En une telle conjoncture, je fis ce qu’exigeait la dignité de la science, je me tus. Mais, les coquilles m’ayant causé un chatouillement pénible, je portai la main à mon nez et je constatai alors, à ma grande surprise, que mes lunettes en chevauchaient l’extrémité et que je voyais la dame non à travers, mais par-dessus les verres, chose incompréhensible, puisque mes yeux, usés sur les vieux textes, ne distinguent pas sans besicles un melon d’une carafe, placés tous deux au bout de mon nez.

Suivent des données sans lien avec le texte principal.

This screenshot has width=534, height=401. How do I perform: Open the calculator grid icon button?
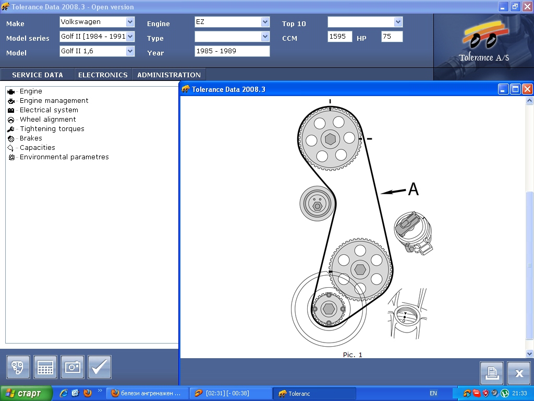(45, 367)
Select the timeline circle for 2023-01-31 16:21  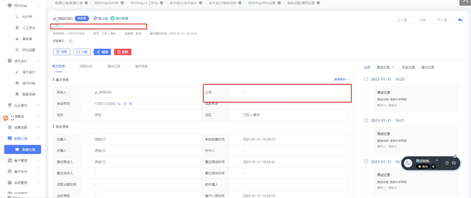(x=366, y=120)
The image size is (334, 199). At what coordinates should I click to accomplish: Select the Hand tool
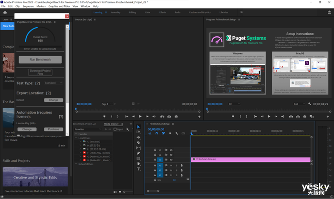click(x=138, y=163)
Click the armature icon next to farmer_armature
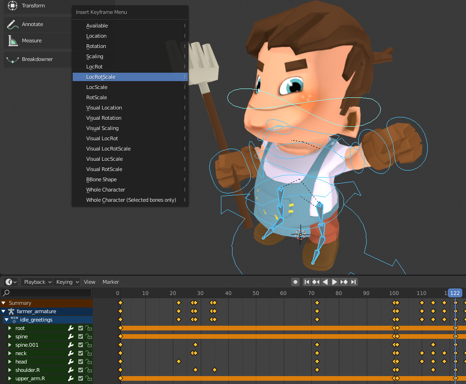 pyautogui.click(x=13, y=311)
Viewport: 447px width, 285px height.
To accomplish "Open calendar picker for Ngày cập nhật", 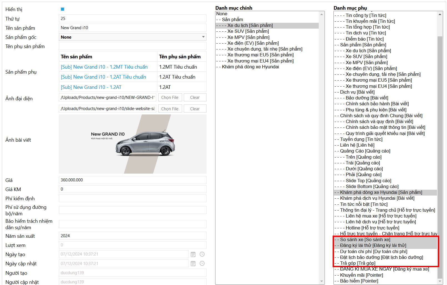I will [193, 264].
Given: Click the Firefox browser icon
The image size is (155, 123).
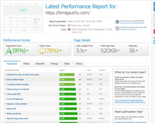Looking at the screenshot, I should point(69,29).
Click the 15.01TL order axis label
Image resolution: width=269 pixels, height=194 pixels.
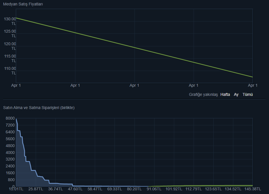[x=16, y=189]
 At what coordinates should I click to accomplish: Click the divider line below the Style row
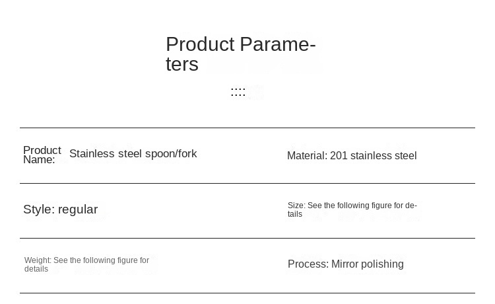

Ce nez, remarquable par sa masse, sa forme et sa coloration, attira légitimement l’attention de la fée, car elle saisit ma plume d’oie, qui s’élevait comme un panache au-dessus de l’encrier, et elle promena sur mon nez les barbes de cette plume. J’eus parfois, en compagnie, l’occasion de me prêter aux espiègleries innocentes des jeunes demoiselles qui, m’associant à leurs jeux, m’offraient leur joue à baiser à travers un dossier de chaise ou m’invitaient à éteindre une bougie qu’elles élevaient tout à coup hors de la portée de mon souffle. Mais jusque-là aucune personne du sexe ne m’avait soumis à des caprices aussi familiers que de m’agacer les narines avec les barbes de ma propre plume. Je me rappelai heureusement une maxime de feu mon grand-père, qui avait coutume de dire que tout est permis aux dames, et que tout ce qui vient d’elles est grâce et faveur. Je reçus donc comme faveur et grâce les coquilles des noisettes et les barbes de la plume, et j’essayai de sourire. Bien plus! je pris la parole:
– Madame, dis-je avec politesse et dignité, vous accordez l’honneur de votre visite, non à un morveux ni à un rustre, mais bien à un bibliothécaire assez heureux pour vous connaître et qui sait que jadis vous emmêliez dans les crèches les crins de la jument, buviez le lait dans les jattes écumeuses, couliez des graines à gratter dans le dos des aïeules, faisiez pétiller l’âtre aux nez des bonnes gens et, pour tout dire, mettiez le désordre et la gaieté dans la maison. Vous pouvez vous vanter, de plus, d’avoir, le soir, dans les bois, fait les plus jolies peurs du monde aux couples attardés. Mais je vous croyais évanouie à jamais depuis trois siècles au moins. Se peut-il, madame, qu’on vous voie en ce temps de chemins de fer et de télégraphe? Ma concierge, qui fut nourrice en son temps, ne sait pas votre histoire, et mon petit voisin, que sa bonne mouche encore, affirme que vous n’existez point.